Complete the following
1 - In the post about O'Connor's story, why is giving this story to first-year college students called dangerous, and why are those students not to blame?
2 - Summarize the post about O'Connor's story in two sentences.
3 - Carry on the post about O'Connor's story, starting after its last sentence.

Excerpted text
* * * * * * *
Posted by: Harold Knight | 08/27/2010

Woody Hayes and Nuclear Arms; Ken Mehlman Says, “A Good Man Is Hard to Find”

Please see the end of my next posting (August 28) for an explanation of the impossible-to-follow logic here. Thank you.

Flannery O’Connor’s short story, “A Good Man Is Hard to Find,” ends with a wonderfully enigmatic exchange between two (unrepentant?) murderers:

“She was a talker, wasn’t she?” Bobby Lee said, sliding down the ditch with a yodel.
“She would of been a good woman,” The Misfit said, “if it had been somebody there to shoot her every minute of her life.”
“Some fun!” Bobby Lee said.

“Shut up, Bobby Lee,” The Misfit said. “It’s no real pleasure in life.”

She has no name. She is “the grandmother” or “the old lady.” The Misfit has no name. The story is about these two nameless characters, characters the reader knows by description rather than by name. The grandmother sets her family up—the son whose life she does her best to control, his wife (known only as “the mother”), and her two despicable grandchildren, June Star and John Wesley—for The Misfit and his sidekicks to murder. And she sets herself up, too.

Exposing first-year college students to this story is a dangerous business. Dangerous because first-year college students have a greater propensity than other folk to try to figure out what the story “means.” They aren’t to blame for that; their high school advance placement English teachers have set them on the path to the ridiculous and impossible.

Trying to figure out what something “means” is much less dangerous than trying to find out what it “is.”

The story is a symbolic expression of something.  I think the correct “critique” of a work of literature is Alice’s response to hearing the Jabberwocky poem. “Somehow it seems to fill my head with ideas—only I don’t exactly know what they are!” (1)

The grandmother insists on her own way in all things. Her son Bailey doesn’t have a chance. Where can a story take my imagination when it begins with the sentence, “The grandmother didn’t want to go to Florida. She wanted to visit some of her connections in east Tennessee.” Want. She wanted. And at the end, “She would of been a good woman if it had been somebody there to shoot her every minute of her life.”

What the grandmother wanted was not what she needed to be a good woman. She needed someone to kill her (shoot her three times in the chest after killing Bailey, the mother, June Star, and John Wesley) every time she tried to talk her way into getting what she wanted. This story makes me radically, hugely, profoundly uneasy.
* * * * * * *
Data extract
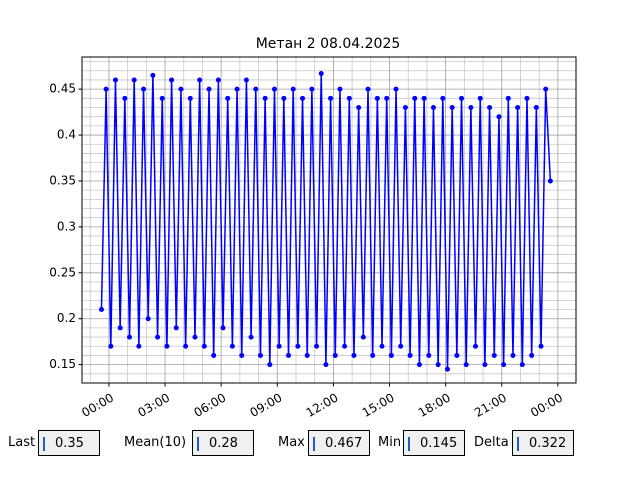 This screenshot has width=640, height=480. I want to click on stat-field: 0.28, so click(223, 443).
* * * * * * *
Answers given
1 - First-year college students are more inclined than other people to try to figure out what the story "means." They are not to blame because their high school advanced placement English teachers set them on that path.

2 - The post looks at Flannery O'Connor's "A Good Man Is Hard to Find" through its nameless grandmother, who insists on her own way and sets up her family and herself to be murdered by The Misfit and his sidekicks. The writer cautions against trying to work out what the story "means," holds that what the grandmother wanted was not what she needed to be a good woman, and says the story is profoundly unsettling.

3 -
The story might as well “mean” that, after you murder five people, the natural reaction is to “yodel.” Meaning has a way of slipping away.

We all know that we live in a world made unsafe (under constant threat, a threat so pernicious we should be prepared at any minute to take cover) by stockpiles of nuclear weapons. They are everywhere and spreading. As in a good work of fiction, the meaning of this pernicious threat is illusive. We knew what it meant when Dwight Eisenhower was President. It meant that, when the bomb dropped (way out there in Western Nebraska five hundred miles from nowhere—which I wrote about on October 13, 2009), we were to get under our desks (the wrought-iron legs with pine seats and tops I wrote about on August 26, q.v.) to save us from the devastation. Lewis Black, my favorite news analyst, has explained this phenomenon.

We are reminded, warned, constantly told by street-level bureaucrats, as well as by those at the highest levels of government, that we live under this threat of nuclear annihilation (it is no longer annihilation—according to President Obama it would merely “. . . .badly destabilize our security, our economies, and our very way of life”). The world is full of horrific Weapons of Mass Destruction. The meaning of the threat is clear we are told.

Not only do governments keep arsenals of these weapons that could destabilize our entire way of life, but nameless terrorists possess them as well. Harvard Professor Graham Allison, picking up on the government-supplied intelligence documenting (imagining?) the threat of nuclear destabilization of our entire way of life by terrorists, explains there is “a rogues’ gallery of other terrorist groups that may find nuclear acts attractive in the years to come” (2). He wrote in 2004. No bomb has been found floating through an airport or exploding over an American city. Perhaps he has altered his opinion somewhat.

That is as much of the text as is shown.